An inter partes review may not be instituted if, before the date on which the petition is filed, the petitioner or real party in interest filed a civil action challenging the validity of a claim of the challenged patent. See 35 U.S.C. § 315(a). Likewise, an inter parties review may not be instituted if the petition requesting the proceeding is filed more than 1 year after the date on which the petitioner, real party in interest, or privy is served with a complaint alleging infringement of the challenged patent. See 35 U.S.C. § 315(b). Three decisions recently designated as precedential by the PTAB provide further guidance on such bars to institution.
In Cisco Systems, Inc. v. Chrimar Systems, Inc., IPR2018-01511, Paper 11 (PTAB Jan. 31, 2019), the Petitioner had filed a civil action challenging the validity of a claim of the challenged patent before the date on which the Petition was filed. Id. at 2. The Petitioner argued that § 315(a)(1) did not bar institution of an inter partes review when it was the Petitioner itself that voluntarily dismissed its civil action without prejudice. Id. at 5. The Board held that § 315(a)(1) does not hold an exception for a civil action that was dismissed without prejudice.

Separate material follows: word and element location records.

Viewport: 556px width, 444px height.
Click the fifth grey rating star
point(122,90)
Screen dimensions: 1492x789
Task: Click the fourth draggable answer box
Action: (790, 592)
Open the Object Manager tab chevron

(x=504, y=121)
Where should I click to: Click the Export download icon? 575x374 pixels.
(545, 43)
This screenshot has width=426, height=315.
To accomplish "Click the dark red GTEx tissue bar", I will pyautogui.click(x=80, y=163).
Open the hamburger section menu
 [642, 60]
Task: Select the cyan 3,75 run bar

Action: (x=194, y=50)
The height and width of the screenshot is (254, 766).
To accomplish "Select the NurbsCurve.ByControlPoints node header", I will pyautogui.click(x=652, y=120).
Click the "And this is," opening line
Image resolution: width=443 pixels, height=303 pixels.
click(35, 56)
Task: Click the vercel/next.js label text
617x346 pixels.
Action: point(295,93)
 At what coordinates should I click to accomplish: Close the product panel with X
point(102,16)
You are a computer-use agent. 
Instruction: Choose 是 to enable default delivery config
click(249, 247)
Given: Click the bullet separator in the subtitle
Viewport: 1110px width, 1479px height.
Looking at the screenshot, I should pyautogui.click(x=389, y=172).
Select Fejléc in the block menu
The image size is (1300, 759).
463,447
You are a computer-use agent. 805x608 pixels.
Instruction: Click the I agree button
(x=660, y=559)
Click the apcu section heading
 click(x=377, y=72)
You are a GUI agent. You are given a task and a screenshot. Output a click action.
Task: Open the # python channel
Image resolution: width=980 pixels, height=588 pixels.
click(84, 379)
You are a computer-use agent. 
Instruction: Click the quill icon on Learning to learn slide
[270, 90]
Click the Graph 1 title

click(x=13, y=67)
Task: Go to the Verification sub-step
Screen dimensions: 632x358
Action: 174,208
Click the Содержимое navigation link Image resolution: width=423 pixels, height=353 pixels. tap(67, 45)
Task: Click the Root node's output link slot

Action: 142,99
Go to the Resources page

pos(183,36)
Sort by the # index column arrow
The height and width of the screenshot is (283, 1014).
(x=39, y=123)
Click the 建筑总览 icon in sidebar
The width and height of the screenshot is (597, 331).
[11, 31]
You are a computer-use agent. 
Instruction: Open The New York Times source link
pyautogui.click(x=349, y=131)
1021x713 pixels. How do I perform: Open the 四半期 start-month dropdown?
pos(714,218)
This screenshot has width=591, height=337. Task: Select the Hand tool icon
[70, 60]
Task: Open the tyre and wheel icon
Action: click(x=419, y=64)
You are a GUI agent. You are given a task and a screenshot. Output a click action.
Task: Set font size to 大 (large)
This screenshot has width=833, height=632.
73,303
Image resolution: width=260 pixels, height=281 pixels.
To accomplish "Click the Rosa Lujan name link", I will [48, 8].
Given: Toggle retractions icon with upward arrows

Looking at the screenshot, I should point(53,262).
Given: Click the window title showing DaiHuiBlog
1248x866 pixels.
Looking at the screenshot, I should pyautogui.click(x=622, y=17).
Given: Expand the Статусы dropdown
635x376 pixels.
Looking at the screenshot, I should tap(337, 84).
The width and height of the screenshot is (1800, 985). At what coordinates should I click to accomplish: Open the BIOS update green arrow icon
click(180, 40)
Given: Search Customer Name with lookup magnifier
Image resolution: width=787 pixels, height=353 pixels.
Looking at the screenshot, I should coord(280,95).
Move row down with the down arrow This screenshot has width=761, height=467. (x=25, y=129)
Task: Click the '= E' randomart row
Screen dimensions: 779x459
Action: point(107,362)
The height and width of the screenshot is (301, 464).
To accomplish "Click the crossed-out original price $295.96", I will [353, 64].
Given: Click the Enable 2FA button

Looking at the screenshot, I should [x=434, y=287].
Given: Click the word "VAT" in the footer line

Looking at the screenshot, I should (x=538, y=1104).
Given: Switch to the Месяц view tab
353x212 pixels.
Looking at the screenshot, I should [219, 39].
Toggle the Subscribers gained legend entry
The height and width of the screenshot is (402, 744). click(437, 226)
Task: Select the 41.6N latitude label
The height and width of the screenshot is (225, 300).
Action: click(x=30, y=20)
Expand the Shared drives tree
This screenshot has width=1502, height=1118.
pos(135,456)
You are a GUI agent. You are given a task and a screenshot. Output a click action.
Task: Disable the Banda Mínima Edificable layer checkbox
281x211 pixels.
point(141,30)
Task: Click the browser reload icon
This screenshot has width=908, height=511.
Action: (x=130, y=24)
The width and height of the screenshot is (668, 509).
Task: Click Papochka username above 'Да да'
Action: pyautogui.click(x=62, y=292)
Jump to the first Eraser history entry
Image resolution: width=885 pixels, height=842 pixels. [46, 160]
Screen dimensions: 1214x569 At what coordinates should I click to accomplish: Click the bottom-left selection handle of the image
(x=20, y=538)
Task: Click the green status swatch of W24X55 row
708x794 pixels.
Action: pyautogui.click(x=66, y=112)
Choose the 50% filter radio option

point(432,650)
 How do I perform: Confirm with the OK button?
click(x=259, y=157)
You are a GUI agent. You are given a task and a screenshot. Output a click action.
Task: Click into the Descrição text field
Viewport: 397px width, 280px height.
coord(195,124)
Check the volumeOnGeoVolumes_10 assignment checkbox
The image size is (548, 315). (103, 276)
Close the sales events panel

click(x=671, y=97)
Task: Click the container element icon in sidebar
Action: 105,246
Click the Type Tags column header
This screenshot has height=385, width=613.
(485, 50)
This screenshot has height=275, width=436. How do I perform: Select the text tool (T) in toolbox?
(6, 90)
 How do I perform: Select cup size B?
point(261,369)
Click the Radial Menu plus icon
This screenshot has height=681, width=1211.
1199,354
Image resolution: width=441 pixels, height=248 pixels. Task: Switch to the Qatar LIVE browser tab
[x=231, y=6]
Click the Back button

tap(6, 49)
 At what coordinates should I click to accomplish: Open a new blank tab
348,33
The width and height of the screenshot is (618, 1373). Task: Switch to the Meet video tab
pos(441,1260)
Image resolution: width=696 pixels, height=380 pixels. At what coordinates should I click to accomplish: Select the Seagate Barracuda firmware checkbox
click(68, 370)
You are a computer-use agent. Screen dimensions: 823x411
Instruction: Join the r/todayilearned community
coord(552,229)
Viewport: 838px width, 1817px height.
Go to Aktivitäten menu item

Id. at 6. Following the reasoning of Click-to-Call, the PTAB explained that Congress knew how to provide exceptions to statutory bars when it included exceptions for joinder requests, but did not do so with § 315(a)(1). Click-to-Call Technologies, LP v. Ingenio, Inc., 899 F.3d 1321, 1331 (Fed. Cir. 2018). Id. The PTAB was also not persuaded by Petitioner’s argument that “civil action” in § 315(a)(1) requires substantive litigation. Id.
In Infiltrator Water Techs., LLC v. Presby Patent Trust, IPR2018-00224, Paper 25 (PTAB Oct. 1, 2018), a complaint asserting infringement of the challenged patent was dismissed without prejudice for lack of personal jurisdiction. Id. at 2. More than a year after that complaint was filed, Petitioner filed its inter partes review petition. Id. Following the reasoning of Bennett Regulator Guards, the PTAB determined that it lacked jurisdiction to institute the inter partes review proceeding because the filing of the complaint nonetheless triggered the § 315(a) time bar. Bennett Regulator Guards, Inc. v. Atlanta Gas Light Co., Nos. 2017-1555, 2017-1626 (Fed. Cir. Sept. 28, 2018). Id. at 4-5. The PTAB further distinguished the Infiltrator case from Click-to-Call in that the present case involved an involuntary, rather than voluntary dismissal. Id. at 5.
The PTAB came to a similar conclusion in GoPro, Inc. v. 360Heros, Inc., IPR2018-01754, Paper 38 (PTAB Aug. 23, 2019), previously discussed here. In GoPro, the Precedential Opinion Panel (POP) held that the § 315(b) time bar applies even if the serving party lacks standing to sue or where the pleading is deficient. Id. at 6. Again, following the reasoning of Click-to-Call, the POP held that the phrase “served with a complaint alleging infringement” is plain and unambiguous. Id. at 8. Further, the POP held that § 315(b) does not include an exception for situations such as those described above. Accordingly, the POP reversed the initial PTAB panel’s determination that the time-bar of § 315(b) did not apply because the patent owner lacked standing to sue when the complaint was served.
The above cases demonstrate the PTAB’s unwillingness to allow for exceptions to § 315 that are not provided by statute.